Quadratic Residues

Chapter 9 Quadratic Residues

Consider the quadratic congruence

\begin{equation*} ax^2 + bx + c \equiv 0\pmod{p} \end{equation*}

where \(p\) is an odd prime, and \(a \not\equiv 0\pmod{p},\) so \(\gcd(a, p) = 1.\) Since \(p\) is an odd prime, \(\gcd(4a, p) = 1,\) so we can multiply each side by \(4a\) to get

\begin{equation*} 4a(ax^2 + bx + c) \equiv 0\pmod{p}. \end{equation*}

Now

\begin{equation*} 4a(ax^2 + bx + c) = (2ax + b)^2-(b^2-4ac)\equiv 0 \pmod{p} \end{equation*}

so that our congruence can be written

\begin{equation*} (2ax + b)^2 \equiv (b^2-4ac) \pmod{p}. \end{equation*}

So we are interested in congruences of the form

\begin{equation*} x^2 \equiv a\pmod{p}. \end{equation*}

If \(y\) is a solution, then \(p-y\) is also a solution, so the congruence has two solutions or no solutions.

Definition 9.0.1.

Let \(p\) be an odd prime, and \(\gcd(a, p) = 1.\) If the quadratic congruence \(x^2\equiv a\pmod{p}\) has a solution, then \(a\) is called a quadratic residue of \(p.\) If not, then \(a\) is called a quadratic nonresidue of \(p.\)

Example 9.0.2.

Consider \(p = 7.\) Then

\begin{align*} 1^2 \amp \equiv 1 \pmod{7} \hspace{10mm} 2^2 \equiv 4 \pmod{7}\\ 3^2 \amp \equiv 2 \pmod{7} \hspace{10mm} 4^2 \equiv 2 \pmod{7}\\ 5^2 \amp \equiv 4 \pmod{7} \hspace{10mm} 6^2 \equiv 1 \pmod{7} \end{align*}

so that \(1,2,4\) are quadratic residues of \(7,\) and \(3,5,6\) are quadratic nonresidues of \(7.\)

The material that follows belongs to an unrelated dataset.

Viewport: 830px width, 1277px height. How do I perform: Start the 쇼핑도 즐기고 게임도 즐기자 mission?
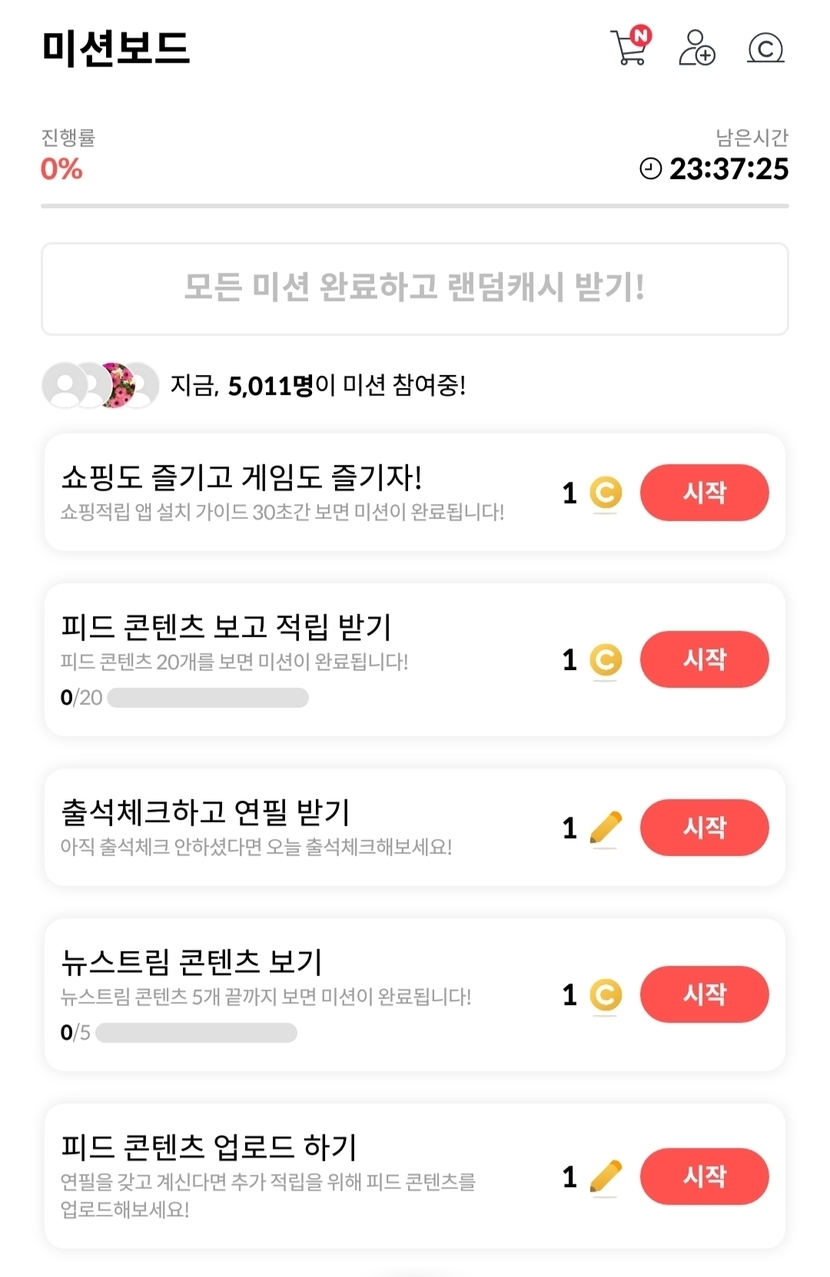[704, 493]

Theorem 9.0.3. Euler's Criterion.

Let \(p\) be an odd prime and \(\gcd(a, p) =1.\) Then \(a\) is a quadratic residue of \(p\) if and only if \(a^{\frac{(p-1)}{2}} \equiv 1 \pmod{p}.\)

Proof.

Suppose that \(a\) is a quadratic residue of \(p,\) so that \(x^2 \equiv a\pmod{p}\) has a solution, say \(y.\) Since \(\gcd(a, p) = 1,\) we have \(\gcd(y, p) = 1,\) and so using Fermat's Little Theorem we have

\begin{equation*} a^{(p-1)/2}\equiv (y^2)^{(p-1)/2} = y^{p-1} \equiv 1\pmod{p}. \end{equation*}

Conversely suppose that \(a^{(p-1)/2} \equiv 1\pmod{p}\) and let \(r\) be a primitive root of \(p.\) Then \(a \equiv r^k\pmod{p}\) for some \(k\) with \(1\leq k\leq p-1.\) So

\begin{equation*} r^{k(p-1)/2} \equiv a^{(p-1)/2} \equiv 1\pmod{p}. \end{equation*}

But the order of \(r\) must divide \(k(p-1)/2;\) that is, \(p-1\vert k(p- 1)/2,\) so that \(k\) must be even, say \(k = 2n\) for some \(n.\) Thus

\begin{equation*} (r^n)^2 \equiv r^{2n} \equiv r^k \equiv a\pmod{p} \end{equation*}

so that \(r^n\) is a solution to \(x^2 \equiv a\pmod{p}\) and \(a\) is a quadratic residue of \(p.\)

Corollary 9.0.4.

Let \(p\) be an odd prime and \(\gcd(a, p) = 1.\) Then \(a\) is a quadratic residue or nonresidue of \(p\) according to whether

\begin{equation*} a^{\frac{(p-1)}{2}} \equiv 1 \pmod{p} \hspace{5mm} \mathrm{or} \hspace{5mm} a^{\frac{(p-1)}{2}} \equiv -1 \pmod{p}. \end{equation*}

Proof.

Let \(\gcd(a, p) = 1.\) Then by Fermat's Little Theorem we have that

\begin{equation*} a^{p-1}-1 = (a^{(p-1)/2}-1)(a^{(p-1)/2} + 1) \equiv 0\pmod{p}, \end{equation*}

so that either

\begin{equation*} a^{\frac{(p-1)}{2}} \equiv 1 \pmod{p} \hspace{5mm} \mathrm{or} \hspace{5mm} a^{\frac{(p-1)}{2}} \equiv -1 \pmod{p}. \end{equation*}

If the first congruence holds, then \(a\) is a quadratic residue of \(p.\) If the first does not hold, then the second must, and \(a\) is a quadratic nonresidue of \(p.\)

Example 9.0.5.

Consider \(p = 13.\) Now

\begin{equation*} 2^{(13-1)/2} = 2^6 = 64 \equiv 12 \equiv -1\pmod{13}, \end{equation*}

and

\begin{equation*} 3^{(13-1)/2} = 3^6 = (27)^2 \equiv 1\pmod{13}, \end{equation*}

so that \(2\) is a quadratic nonresidue of \(13\) and \(3\) is a quadratic residue of \(13.\)